> Try it: Please transcribe exactly, and only, the lines of the data below between the line holding "Open the TRANSIENT sub-module" and the line holding "is (420, 227).", inclusive.

> Supplied data:
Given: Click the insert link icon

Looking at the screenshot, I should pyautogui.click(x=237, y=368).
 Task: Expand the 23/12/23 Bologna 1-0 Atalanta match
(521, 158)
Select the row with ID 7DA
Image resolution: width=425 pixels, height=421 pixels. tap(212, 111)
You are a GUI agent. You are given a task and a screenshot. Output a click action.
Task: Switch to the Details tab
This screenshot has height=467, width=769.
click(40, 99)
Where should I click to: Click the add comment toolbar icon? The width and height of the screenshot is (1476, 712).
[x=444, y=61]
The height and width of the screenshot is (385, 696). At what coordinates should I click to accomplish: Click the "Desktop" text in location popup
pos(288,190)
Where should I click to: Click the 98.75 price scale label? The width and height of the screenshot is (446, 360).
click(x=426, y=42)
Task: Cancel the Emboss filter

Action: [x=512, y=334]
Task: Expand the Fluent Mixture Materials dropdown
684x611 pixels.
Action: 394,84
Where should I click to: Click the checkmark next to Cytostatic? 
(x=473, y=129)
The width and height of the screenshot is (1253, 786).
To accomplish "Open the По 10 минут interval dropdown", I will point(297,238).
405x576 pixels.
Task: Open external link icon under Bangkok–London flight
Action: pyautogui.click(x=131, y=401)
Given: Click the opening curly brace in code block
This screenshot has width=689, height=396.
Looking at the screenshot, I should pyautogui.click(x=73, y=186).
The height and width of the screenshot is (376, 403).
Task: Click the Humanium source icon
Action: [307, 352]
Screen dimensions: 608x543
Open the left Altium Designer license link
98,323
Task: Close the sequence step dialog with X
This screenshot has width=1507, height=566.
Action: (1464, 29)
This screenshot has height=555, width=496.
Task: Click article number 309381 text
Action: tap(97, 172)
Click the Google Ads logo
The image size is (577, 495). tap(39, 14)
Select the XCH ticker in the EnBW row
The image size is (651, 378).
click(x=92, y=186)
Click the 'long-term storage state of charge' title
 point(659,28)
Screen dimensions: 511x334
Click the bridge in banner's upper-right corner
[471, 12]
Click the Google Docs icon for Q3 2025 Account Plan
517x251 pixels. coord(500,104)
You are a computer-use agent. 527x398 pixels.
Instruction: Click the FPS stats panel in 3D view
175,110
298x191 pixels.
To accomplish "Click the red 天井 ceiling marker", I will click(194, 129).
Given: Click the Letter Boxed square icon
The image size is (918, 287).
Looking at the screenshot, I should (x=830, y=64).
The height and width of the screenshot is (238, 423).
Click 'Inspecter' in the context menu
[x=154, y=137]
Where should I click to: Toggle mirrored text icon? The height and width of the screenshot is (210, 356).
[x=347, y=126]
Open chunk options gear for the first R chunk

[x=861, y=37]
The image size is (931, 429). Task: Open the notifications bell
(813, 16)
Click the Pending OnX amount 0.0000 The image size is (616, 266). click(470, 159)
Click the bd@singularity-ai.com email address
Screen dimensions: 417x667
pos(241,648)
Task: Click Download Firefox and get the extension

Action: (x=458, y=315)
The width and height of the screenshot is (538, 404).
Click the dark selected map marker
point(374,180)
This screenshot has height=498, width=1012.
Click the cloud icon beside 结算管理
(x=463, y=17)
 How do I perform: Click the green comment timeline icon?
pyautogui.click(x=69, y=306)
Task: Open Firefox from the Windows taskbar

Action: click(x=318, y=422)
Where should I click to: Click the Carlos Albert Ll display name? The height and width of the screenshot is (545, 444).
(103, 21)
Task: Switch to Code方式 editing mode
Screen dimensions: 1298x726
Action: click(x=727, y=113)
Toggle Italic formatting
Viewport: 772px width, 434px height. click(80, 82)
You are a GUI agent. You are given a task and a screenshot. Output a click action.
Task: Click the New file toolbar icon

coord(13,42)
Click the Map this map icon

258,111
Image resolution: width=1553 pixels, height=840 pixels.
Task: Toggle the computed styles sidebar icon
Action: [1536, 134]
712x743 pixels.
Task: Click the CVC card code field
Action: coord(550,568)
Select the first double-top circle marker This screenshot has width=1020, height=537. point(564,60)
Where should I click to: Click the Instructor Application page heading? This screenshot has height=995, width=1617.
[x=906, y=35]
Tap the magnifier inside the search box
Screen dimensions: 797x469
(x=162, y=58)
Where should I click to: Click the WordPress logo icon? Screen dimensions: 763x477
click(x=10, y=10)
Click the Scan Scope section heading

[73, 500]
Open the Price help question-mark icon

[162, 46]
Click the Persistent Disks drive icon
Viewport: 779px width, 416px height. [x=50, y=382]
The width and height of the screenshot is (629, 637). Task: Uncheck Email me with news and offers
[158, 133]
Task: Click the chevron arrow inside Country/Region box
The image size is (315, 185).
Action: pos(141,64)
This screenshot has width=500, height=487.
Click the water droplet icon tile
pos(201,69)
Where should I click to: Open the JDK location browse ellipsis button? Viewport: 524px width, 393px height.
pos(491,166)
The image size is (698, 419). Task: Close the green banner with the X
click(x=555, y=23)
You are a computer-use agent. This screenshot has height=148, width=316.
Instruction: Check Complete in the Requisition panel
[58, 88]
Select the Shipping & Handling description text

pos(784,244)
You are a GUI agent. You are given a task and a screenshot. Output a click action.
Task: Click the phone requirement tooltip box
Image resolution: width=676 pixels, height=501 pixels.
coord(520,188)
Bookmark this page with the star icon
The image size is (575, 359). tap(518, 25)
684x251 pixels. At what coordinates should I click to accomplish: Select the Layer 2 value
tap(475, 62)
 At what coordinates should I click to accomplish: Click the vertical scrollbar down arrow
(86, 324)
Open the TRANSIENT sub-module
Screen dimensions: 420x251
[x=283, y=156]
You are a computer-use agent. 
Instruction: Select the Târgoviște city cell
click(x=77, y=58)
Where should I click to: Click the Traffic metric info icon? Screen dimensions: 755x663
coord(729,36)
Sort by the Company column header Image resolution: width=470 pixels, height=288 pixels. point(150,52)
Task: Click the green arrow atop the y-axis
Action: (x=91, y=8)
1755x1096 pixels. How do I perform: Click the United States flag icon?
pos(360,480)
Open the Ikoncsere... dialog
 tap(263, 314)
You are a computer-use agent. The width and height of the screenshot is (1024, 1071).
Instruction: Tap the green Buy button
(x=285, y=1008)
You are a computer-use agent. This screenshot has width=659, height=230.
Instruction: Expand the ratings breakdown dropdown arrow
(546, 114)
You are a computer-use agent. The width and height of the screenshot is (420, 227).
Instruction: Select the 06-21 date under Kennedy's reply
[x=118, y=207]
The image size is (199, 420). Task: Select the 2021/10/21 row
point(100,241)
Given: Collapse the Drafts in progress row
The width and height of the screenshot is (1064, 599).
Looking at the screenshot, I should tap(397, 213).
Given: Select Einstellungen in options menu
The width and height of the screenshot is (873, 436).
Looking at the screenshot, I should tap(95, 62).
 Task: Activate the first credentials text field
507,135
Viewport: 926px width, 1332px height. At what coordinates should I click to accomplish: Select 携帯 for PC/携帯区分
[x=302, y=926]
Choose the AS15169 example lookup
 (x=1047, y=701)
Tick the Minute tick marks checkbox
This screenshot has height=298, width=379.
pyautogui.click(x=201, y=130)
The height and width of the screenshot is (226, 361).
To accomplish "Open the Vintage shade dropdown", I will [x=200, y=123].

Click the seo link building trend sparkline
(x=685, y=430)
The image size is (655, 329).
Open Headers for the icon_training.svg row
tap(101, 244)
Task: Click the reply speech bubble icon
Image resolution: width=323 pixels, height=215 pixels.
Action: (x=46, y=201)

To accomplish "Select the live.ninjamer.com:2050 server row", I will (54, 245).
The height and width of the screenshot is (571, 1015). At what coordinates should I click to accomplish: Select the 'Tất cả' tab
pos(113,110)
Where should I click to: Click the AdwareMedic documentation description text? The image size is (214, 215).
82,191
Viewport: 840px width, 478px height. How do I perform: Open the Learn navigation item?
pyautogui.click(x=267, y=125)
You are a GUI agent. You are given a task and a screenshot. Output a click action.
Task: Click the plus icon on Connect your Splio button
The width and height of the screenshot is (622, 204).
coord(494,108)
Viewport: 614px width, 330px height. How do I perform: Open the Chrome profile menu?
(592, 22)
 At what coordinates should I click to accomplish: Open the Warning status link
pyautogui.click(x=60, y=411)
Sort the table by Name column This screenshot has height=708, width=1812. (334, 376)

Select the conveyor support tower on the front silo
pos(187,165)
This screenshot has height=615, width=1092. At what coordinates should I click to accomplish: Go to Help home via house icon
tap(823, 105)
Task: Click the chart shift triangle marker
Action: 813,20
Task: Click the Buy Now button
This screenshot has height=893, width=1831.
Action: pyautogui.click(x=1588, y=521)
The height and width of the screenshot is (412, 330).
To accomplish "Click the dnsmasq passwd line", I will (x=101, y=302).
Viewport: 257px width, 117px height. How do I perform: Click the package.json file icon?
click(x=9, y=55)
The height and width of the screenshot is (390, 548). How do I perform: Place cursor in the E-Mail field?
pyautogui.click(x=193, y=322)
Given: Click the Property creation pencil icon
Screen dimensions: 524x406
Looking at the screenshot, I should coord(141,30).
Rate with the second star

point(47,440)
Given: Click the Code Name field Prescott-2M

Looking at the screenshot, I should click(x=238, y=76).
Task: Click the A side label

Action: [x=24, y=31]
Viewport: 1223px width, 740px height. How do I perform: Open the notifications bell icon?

> Solution for this problem:
Open the TRANSIENT sub-module
Screen dimensions: 420x251
[x=283, y=156]
You are a computer-use agent. 
Instruction: Select the Târgoviște city cell
click(x=77, y=58)
Where should I click to: Click the Traffic metric info icon? Screen dimensions: 755x663
coord(729,36)
Sort by the Company column header Image resolution: width=470 pixels, height=288 pixels. point(150,52)
Task: Click the green arrow atop the y-axis
Action: (x=91, y=8)
1755x1096 pixels. How do I perform: Click the United States flag icon?
pos(360,480)
Open the Ikoncsere... dialog
 tap(263, 314)
You are a computer-use agent. The width and height of the screenshot is (1024, 1071).
Instruction: Tap the green Buy button
(x=285, y=1008)
You are a computer-use agent. This screenshot has width=659, height=230.
Instruction: Expand the ratings breakdown dropdown arrow
(546, 114)
You are a computer-use agent. The width and height of the screenshot is (420, 227).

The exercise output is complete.